Work item: From the line holding "Task: Add new configuration with plus icon" to the final line below, restate each line word for word and add nothing.

Records from a data collection:
Segment Open
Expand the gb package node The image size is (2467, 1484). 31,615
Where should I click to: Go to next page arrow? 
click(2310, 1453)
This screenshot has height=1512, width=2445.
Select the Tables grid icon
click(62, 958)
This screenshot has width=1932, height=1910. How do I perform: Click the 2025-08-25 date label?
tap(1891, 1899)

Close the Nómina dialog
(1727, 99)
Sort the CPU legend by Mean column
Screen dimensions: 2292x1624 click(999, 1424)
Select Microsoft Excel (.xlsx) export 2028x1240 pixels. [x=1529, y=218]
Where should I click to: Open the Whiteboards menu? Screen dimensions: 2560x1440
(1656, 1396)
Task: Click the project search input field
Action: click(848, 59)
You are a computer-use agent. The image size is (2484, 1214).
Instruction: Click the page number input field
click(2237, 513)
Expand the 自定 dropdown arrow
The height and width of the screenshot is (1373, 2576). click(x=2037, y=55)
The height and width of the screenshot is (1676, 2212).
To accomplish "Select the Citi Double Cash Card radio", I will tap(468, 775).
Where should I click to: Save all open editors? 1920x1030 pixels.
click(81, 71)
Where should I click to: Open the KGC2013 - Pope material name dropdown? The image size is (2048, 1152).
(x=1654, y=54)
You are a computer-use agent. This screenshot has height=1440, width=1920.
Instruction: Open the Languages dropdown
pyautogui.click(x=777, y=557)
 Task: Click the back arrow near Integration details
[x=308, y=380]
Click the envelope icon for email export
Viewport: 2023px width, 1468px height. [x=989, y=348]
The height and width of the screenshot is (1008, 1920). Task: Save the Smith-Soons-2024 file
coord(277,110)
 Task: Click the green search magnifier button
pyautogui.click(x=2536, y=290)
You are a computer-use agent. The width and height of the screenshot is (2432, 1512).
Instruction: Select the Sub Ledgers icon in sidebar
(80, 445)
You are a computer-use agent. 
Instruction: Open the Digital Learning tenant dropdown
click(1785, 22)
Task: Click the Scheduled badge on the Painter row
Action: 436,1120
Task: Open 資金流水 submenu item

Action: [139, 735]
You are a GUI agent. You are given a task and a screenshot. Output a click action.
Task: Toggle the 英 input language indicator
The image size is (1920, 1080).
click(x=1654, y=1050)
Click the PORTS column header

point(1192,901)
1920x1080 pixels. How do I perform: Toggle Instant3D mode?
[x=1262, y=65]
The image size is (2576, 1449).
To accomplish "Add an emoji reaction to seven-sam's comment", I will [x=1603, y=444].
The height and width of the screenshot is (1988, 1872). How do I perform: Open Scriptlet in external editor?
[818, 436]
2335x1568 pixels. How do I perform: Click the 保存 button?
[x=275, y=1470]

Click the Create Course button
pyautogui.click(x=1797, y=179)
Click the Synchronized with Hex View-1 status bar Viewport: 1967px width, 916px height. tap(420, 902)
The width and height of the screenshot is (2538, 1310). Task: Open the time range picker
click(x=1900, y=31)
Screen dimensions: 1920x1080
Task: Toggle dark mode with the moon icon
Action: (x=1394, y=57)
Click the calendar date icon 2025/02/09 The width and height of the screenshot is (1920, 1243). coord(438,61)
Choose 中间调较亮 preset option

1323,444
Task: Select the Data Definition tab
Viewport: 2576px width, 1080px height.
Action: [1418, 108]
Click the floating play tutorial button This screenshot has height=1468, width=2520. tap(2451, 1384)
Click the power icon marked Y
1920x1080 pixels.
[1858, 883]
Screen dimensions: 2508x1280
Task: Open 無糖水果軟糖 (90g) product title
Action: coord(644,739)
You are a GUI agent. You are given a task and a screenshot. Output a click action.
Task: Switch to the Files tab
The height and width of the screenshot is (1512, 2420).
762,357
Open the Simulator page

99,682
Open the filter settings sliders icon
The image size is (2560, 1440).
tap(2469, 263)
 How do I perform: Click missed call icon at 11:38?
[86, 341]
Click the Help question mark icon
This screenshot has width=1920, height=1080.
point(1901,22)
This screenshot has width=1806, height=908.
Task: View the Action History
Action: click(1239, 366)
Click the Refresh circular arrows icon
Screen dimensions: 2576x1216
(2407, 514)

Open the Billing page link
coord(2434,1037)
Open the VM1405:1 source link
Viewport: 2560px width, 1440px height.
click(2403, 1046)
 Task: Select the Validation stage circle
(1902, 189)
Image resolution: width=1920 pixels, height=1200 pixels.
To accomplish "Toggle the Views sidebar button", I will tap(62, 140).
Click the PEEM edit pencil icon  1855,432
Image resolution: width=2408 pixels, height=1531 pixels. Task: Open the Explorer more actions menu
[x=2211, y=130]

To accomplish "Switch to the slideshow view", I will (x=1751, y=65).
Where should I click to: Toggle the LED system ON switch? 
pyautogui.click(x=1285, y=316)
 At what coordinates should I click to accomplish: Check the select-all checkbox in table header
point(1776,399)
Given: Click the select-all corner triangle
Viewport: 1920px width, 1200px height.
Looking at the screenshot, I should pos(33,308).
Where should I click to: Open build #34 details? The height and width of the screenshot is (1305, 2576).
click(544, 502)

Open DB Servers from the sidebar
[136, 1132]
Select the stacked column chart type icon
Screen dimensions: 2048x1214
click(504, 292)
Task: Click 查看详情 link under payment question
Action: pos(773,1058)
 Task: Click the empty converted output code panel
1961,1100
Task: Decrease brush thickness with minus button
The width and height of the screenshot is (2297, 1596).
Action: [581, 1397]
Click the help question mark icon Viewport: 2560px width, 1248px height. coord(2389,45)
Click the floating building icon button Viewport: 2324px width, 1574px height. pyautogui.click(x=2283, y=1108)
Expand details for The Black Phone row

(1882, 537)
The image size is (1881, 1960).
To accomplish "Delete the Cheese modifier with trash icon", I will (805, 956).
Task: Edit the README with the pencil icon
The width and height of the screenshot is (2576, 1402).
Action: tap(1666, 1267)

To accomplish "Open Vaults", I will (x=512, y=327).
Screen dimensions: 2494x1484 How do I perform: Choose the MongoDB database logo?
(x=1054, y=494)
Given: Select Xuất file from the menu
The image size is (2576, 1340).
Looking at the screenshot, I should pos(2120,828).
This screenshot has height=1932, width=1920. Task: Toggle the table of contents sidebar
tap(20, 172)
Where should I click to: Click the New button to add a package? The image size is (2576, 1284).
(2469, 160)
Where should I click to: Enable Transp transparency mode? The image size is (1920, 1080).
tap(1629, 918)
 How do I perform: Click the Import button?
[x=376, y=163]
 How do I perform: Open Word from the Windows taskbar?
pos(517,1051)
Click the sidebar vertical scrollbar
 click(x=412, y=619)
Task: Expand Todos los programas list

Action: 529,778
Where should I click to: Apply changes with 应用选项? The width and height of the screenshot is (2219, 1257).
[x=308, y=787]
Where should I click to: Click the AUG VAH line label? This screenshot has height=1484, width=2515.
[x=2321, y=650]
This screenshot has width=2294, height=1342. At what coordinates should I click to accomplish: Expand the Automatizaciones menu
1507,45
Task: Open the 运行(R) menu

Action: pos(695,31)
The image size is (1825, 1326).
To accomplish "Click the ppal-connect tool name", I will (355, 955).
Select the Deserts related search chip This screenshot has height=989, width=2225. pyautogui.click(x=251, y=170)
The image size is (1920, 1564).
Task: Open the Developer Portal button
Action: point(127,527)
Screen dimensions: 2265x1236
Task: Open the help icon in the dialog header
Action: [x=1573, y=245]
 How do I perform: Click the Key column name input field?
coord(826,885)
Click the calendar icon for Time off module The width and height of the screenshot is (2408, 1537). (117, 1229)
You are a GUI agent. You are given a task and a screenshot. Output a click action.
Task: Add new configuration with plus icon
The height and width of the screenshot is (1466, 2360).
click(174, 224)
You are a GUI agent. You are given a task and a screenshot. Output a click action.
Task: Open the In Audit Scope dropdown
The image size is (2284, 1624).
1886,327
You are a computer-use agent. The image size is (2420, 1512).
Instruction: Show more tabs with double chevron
Segment Closed
Your response:
Task: Add new configuration with plus icon
The height and width of the screenshot is (1466, 2360).
click(174, 224)
You are a GUI agent. You are given a task and a screenshot. Output a click action.
Task: Open the In Audit Scope dropdown
The image size is (2284, 1624).
1886,327
You are a computer-use agent. The image size is (2420, 1512).
Instruction: Show more tabs with double chevron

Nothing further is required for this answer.